Here are some records. Print all of them exactly.

● ● ● ● ●

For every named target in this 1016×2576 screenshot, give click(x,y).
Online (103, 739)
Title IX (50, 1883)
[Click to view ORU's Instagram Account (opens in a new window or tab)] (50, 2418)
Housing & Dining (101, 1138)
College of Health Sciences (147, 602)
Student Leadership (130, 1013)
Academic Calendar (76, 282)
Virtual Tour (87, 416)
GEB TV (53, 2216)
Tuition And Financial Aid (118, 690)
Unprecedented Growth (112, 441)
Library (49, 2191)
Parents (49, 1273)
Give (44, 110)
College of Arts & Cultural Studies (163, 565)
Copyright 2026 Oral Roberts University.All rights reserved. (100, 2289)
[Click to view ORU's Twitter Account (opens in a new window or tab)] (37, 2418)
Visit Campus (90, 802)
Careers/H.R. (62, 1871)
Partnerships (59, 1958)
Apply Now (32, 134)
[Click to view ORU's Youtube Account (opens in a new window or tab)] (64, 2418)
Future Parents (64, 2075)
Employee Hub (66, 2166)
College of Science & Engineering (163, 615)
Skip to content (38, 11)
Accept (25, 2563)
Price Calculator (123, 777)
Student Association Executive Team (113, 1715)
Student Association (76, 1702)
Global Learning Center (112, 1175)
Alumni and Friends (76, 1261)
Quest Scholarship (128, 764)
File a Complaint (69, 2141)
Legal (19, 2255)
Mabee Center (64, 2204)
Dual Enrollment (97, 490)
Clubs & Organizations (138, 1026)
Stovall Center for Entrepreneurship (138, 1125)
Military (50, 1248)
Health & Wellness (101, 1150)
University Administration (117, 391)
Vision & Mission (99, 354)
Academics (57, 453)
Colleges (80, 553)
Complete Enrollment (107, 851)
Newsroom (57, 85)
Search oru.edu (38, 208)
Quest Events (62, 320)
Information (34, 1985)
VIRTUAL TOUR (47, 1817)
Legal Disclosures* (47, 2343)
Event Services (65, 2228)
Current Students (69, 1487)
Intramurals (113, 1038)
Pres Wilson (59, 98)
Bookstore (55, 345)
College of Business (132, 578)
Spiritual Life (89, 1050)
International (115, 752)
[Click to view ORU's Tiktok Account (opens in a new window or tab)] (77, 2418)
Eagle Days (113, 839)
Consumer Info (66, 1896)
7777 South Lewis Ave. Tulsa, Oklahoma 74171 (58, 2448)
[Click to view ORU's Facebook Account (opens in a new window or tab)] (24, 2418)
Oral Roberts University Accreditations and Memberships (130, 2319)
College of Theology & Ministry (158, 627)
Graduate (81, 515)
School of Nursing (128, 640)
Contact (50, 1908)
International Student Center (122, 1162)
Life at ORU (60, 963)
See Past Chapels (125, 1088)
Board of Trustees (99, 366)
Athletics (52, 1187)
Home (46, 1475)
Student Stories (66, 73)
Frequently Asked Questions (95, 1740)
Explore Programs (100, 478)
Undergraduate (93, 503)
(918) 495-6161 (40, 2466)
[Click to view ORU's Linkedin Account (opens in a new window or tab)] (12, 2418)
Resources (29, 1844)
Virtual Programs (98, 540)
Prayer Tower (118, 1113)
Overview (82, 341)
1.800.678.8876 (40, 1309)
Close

● ● ● ● ●

## Exercise result
For every named target in this 1016×2576 screenshot, give click(x,y).
Online (103, 739)
Title IX (50, 1883)
[Click to view ORU's Instagram Account (opens in a new window or tab)] (50, 2418)
Housing & Dining (101, 1138)
College of Health Sciences (147, 602)
Student Leadership (130, 1013)
Academic Calendar (76, 282)
Virtual Tour (87, 416)
GEB TV (53, 2216)
Tuition And Financial Aid (118, 690)
Unprecedented Growth (112, 441)
Library (49, 2191)
Parents (49, 1273)
Give (44, 110)
College of Arts & Cultural Studies (163, 565)
Copyright 2026 Oral Roberts University.All rights reserved. (100, 2289)
[Click to view ORU's Twitter Account (opens in a new window or tab)] (37, 2418)
Visit Campus (90, 802)
Careers/H.R. (62, 1871)
Partnerships (59, 1958)
Apply Now (32, 134)
[Click to view ORU's Youtube Account (opens in a new window or tab)] (64, 2418)
Future Parents (64, 2075)
Employee Hub (66, 2166)
College of Science & Engineering (163, 615)
Skip to content (38, 11)
Accept (25, 2563)
Price Calculator (123, 777)
Student Association Executive Team (113, 1715)
Student Association (76, 1702)
Global Learning Center (112, 1175)
Alumni and Friends (76, 1261)
Quest Scholarship (128, 764)
File a Complaint (69, 2141)
Legal (19, 2255)
Mabee Center (64, 2204)
Dual Enrollment (97, 490)
Clubs & Organizations (138, 1026)
Stovall Center for Entrepreneurship (138, 1125)
Military (50, 1248)
Health & Wellness (101, 1150)
University Administration (117, 391)
Vision & Mission (99, 354)
Academics (57, 453)
Colleges (80, 553)
Complete Enrollment (107, 851)
Newsroom (57, 85)
Search oru.edu (38, 208)
Quest Events (62, 320)
Information (34, 1985)
VIRTUAL TOUR (47, 1817)
Legal Disclosures* (47, 2343)
Event Services (65, 2228)
Current Students (69, 1487)
Intramurals (113, 1038)
Pres Wilson (59, 98)
Bookstore (55, 345)
College of Business (132, 578)
Spiritual Life (89, 1050)
International (115, 752)
[Click to view ORU's Tiktok Account (opens in a new window or tab)] (77, 2418)
Eagle Days (113, 839)
Consumer Info (66, 1896)
7777 South Lewis Ave. Tulsa, Oklahoma 74171 (58, 2448)
[Click to view ORU's Facebook Account (opens in a new window or tab)] (24, 2418)
Oral Roberts University Accreditations and Memberships (130, 2319)
College of Theology & Ministry (158, 627)
Graduate (81, 515)
School of Nursing (128, 640)
Contact (50, 1908)
International Student Center (122, 1162)
Life at ORU (60, 963)
See Past Chapels (125, 1088)
Board of Trustees (99, 366)
Athletics (52, 1187)
Home (46, 1475)
Student Stories (66, 73)
Frequently Asked Questions (95, 1740)
Explore Programs (100, 478)
Undergraduate (93, 503)
(918) 495-6161 (40, 2466)
[Click to view ORU's Linkedin Account (opens in a new window or tab)] (12, 2418)
Resources (29, 1844)
Virtual Programs (98, 540)
Prayer Tower (118, 1113)
Overview (82, 341)
1.800.678.8876 (40, 1309)
Close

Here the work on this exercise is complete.